When you have a baby, a host of previously non-existent needs show up on your radar.  Some are recurring (diapers), others are one-offs.  You’ll find that most of these needs present you with options that range from budget-minded to sensible middle ground to you-gotta-be-kidding-me.  Admittedly, I had a tendency at first to be skeptical of even reasonable parenthood startup costs, and had to rely on my wife to steer me back to the center.  My son has her to thank for not wearing burlap sacks in lieu of clothing.

So in the vein of my earlier post where I opined that in a sane world of savvy consumers there would be no demand for DVDs of Perfect Strangers, behold the Orbit Stroller.

The Orbit stroller’s website has the look and feel of an automaker.  And you could certainly find 4 cheaper wheels on most used car lots.  Once you get past the flowery intro page you get to view the Orbit line in all its $900 glory.

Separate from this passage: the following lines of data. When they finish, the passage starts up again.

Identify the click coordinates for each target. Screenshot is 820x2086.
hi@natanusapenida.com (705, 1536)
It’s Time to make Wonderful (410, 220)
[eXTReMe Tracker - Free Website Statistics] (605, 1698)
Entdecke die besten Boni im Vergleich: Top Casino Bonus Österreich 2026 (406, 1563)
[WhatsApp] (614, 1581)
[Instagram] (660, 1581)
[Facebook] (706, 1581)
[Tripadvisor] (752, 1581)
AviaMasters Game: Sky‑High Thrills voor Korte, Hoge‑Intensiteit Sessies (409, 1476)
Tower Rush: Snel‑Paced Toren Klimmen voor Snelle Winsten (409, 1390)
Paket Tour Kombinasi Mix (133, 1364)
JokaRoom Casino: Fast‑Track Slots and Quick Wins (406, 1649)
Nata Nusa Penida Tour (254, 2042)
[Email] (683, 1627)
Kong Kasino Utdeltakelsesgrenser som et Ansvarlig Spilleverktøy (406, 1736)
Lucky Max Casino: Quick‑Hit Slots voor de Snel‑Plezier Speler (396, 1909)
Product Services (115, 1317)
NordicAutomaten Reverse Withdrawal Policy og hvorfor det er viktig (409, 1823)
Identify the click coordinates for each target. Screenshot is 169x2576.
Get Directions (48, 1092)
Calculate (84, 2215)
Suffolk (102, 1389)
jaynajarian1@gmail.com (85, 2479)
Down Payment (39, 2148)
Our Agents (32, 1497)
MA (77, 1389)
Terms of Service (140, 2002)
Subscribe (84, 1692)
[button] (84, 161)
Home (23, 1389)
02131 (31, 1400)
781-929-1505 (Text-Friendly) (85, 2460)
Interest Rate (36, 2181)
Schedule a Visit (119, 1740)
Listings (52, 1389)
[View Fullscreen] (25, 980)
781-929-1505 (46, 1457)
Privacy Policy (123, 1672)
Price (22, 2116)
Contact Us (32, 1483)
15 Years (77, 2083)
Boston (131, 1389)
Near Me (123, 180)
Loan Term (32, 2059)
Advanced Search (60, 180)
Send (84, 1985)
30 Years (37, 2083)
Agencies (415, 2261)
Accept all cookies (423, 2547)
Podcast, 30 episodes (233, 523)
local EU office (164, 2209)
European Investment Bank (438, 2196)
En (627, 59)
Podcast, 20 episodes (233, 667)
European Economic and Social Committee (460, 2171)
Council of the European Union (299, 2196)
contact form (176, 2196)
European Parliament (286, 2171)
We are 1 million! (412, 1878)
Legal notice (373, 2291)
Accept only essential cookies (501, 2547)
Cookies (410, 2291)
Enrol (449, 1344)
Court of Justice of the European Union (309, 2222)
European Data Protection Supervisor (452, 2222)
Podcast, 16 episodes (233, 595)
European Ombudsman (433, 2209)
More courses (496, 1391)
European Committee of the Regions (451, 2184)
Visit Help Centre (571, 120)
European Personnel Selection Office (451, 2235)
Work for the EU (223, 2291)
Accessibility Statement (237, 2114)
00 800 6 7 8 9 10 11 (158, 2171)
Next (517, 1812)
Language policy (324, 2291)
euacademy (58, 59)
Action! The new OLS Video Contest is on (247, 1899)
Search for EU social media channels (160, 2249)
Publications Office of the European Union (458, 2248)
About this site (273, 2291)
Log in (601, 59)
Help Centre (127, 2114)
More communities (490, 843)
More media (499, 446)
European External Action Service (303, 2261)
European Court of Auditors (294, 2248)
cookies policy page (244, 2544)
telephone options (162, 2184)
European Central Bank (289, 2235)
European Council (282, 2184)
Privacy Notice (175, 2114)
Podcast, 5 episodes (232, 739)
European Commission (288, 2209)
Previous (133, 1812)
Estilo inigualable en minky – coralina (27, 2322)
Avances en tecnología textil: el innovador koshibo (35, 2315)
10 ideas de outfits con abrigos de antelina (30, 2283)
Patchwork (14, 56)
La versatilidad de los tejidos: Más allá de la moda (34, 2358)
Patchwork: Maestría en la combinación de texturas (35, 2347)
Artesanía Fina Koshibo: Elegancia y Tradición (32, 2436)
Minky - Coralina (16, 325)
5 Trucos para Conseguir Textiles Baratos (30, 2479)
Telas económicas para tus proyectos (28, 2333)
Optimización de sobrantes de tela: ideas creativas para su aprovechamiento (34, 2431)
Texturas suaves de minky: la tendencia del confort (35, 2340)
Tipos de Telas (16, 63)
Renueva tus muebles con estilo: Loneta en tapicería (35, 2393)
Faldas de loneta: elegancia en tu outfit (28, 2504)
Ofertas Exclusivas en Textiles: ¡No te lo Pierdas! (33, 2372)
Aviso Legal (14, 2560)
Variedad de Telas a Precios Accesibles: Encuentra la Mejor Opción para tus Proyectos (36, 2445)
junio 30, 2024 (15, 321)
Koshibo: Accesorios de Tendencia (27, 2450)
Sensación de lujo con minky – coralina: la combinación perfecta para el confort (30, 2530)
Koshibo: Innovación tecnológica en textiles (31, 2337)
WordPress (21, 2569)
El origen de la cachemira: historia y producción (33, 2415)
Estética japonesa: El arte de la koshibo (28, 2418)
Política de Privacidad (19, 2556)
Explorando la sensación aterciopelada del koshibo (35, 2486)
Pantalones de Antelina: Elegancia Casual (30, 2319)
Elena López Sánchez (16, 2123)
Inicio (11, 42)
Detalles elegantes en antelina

Yup, a stroller that nears four digits after tax.  Probably over with accessories.  What does the Orbit do for $900, besides tote the sort of jackass-in-training that naturally occurs when a child has parents that would spend that sort of money on a stroller?  Well, you can put your child in it.  And stroll your child in it.  Much like my Accord-esque Graco from Target, only at 10 times the cost.  Maybe I just don’t get it.

But wait!  Perhaps the overhyped safety and comfort features of the plain Orbit don’t sate your need for overbearing self-righteousness.  Then take a gander at the Orbit Green Edition, which features organic materials and oh my god I can’t look at it anymore.

If anyone can make an ironclad case on behalf of this thing, I’m all ears.  Fire away.